Property owners in the Williamsville School District will likely see a 2 percent increase in their school tax rate for the 2010-11 school year, based on the latest revenue projections shared with the School Board on Wednesday.
The estimated tax burden for homeowners would grow by $38 on a $100,000 home or $76 on a $200,000 home, according to the information provided to board members at the budget work session.
Homeowners with a basic STAR tax exemption would see a $26 increase on a $100,000 home or a $64 increase on a $200,000 home.
The $159 million budget would increase spending by nearly 3 percent overall, but $8.2 million in reserves would be used to offset the gap between rising expenses and the burden on taxpayers.
The increase is small compared with tax hikes that many other financially crippled school districts face, Superintendent Howard Smith pointed out. The 2010-11 budget would preserve all academic and extracurricular program offerings.
Smith had initially proposed a budget that raised the tax levy -- the amount of property tax money the district collects -- by 4 percent. Based on board feedback, he made $2 million in additional budget cuts that reduced the tax increase by 2 percent.
During Wednesday's brief show-and-tell work session, Smith shared information with the board showing a tax rate of $17.54 per $1,000 of assessed value for 2010-11, up from $17.16. The increase represents the first time in many years that the district's tax rate has grown by a larger percentage than the consumer price index, a measure of inflation, he said.
Smith and other board members noted that the $17.54 tax rate is one of the lowest in eight years.
During the last eight years, however, home values in Amherst have risen, resulting in homeowners paying higher school taxes.
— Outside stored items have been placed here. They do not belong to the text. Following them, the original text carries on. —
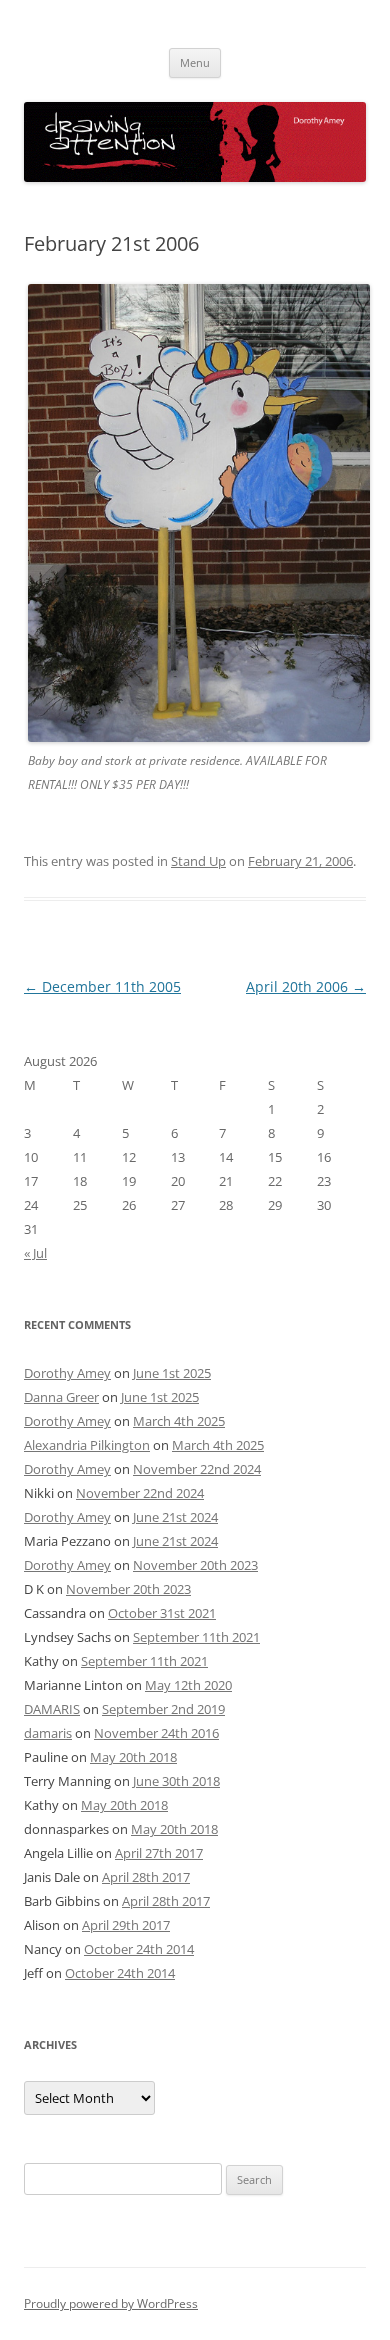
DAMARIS (52, 1709)
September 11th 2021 (196, 1637)
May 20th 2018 (133, 1757)
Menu (195, 62)
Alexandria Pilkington (87, 1445)
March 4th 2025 (179, 1421)
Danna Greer (61, 1397)
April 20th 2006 (306, 986)
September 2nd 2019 (163, 1709)
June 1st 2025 (172, 1373)
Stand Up (198, 861)
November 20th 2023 (195, 1565)
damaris (48, 1733)
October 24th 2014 (139, 1949)
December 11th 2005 (102, 986)
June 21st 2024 (175, 1517)
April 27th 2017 (159, 1853)
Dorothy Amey (67, 1373)
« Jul (35, 1253)
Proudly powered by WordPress (111, 2303)
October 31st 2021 (162, 1613)
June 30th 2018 (176, 1781)
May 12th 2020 (188, 1685)
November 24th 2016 (156, 1733)
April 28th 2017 (146, 1877)
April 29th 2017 (126, 1925)
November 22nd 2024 (197, 1469)
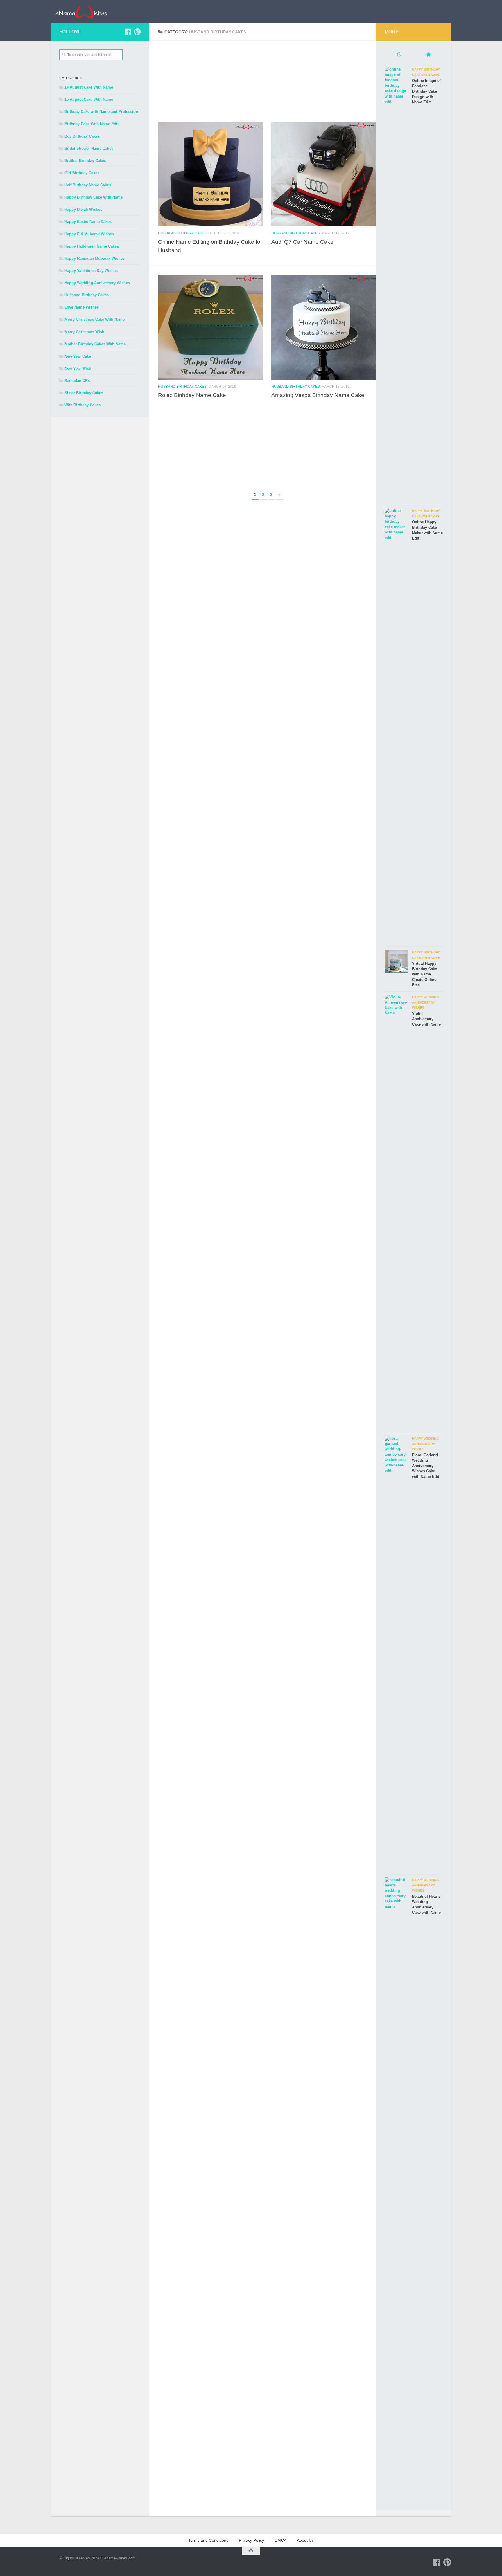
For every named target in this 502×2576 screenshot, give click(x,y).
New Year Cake (77, 356)
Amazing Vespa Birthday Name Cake (317, 395)
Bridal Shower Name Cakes (88, 148)
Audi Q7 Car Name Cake (302, 242)
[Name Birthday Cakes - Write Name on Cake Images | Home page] (81, 11)
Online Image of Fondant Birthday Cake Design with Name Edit (426, 91)
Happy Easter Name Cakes (88, 221)
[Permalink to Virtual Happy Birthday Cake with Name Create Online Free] (396, 961)
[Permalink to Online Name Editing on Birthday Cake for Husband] (210, 174)
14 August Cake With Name (88, 87)
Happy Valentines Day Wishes (91, 270)
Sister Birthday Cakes (83, 393)
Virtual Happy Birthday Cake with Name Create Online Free (424, 974)
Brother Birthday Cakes (85, 160)
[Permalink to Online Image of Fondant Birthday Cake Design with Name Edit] (396, 284)
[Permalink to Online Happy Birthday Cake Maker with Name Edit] (396, 726)
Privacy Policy (251, 2540)
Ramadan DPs (77, 380)
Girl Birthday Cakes (81, 173)
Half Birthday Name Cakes (87, 185)
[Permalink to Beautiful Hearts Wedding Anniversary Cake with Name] (396, 2095)
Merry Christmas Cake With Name (94, 319)
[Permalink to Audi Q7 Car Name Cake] (323, 174)
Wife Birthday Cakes (82, 405)
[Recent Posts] (399, 55)
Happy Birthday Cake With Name (93, 197)
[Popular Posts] (428, 55)
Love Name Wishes (81, 307)
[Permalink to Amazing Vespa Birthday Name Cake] (323, 327)
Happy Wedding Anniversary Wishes (97, 283)
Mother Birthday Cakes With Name (95, 344)
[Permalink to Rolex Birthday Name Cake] (210, 327)
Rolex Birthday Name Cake (192, 395)
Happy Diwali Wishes (83, 209)
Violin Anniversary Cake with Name (426, 1019)
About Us (305, 2540)
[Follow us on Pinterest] (137, 31)
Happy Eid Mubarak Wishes (89, 234)
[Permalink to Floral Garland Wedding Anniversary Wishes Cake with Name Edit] (396, 1653)
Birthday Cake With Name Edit (91, 124)
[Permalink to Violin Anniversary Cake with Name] (396, 1212)
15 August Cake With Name (88, 99)
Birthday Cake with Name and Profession (101, 111)
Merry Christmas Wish (84, 332)
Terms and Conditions (208, 2540)
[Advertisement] (267, 81)
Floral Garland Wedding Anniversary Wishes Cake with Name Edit (425, 1466)
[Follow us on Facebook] (127, 31)
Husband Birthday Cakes (182, 233)
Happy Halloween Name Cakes (91, 246)
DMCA (280, 2540)
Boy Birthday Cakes (82, 136)
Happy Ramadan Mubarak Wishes (94, 258)
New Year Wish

Most Amherst property owners saw a considerable increase in their assessments last year when the town revalued every parcel in town limits.
The district's tax levy has grown by $4 million in the past four years. Smith said much of the increased spending is due to increases in employee benefits and other costs -- such as health insurance and retirement -- over which the district has no control.
In other news, the board held a special meeting prior to the work session to approve a union contract with the Williamsville Supervisors and Computer Technicians Association. The 3-year contract gives the 21 union members an average wage increase of 2.5 percent.
In exchange, the members agreed to chip in more for their health insurance premiums. They currently pay 5 percent and will pay 14 percent by September 2012, Smith said, calling the trade off a fair exchange.
The 21-member union comprises higher-level computer technicians and network administrators, as well as some noncomputer-related district supervisors.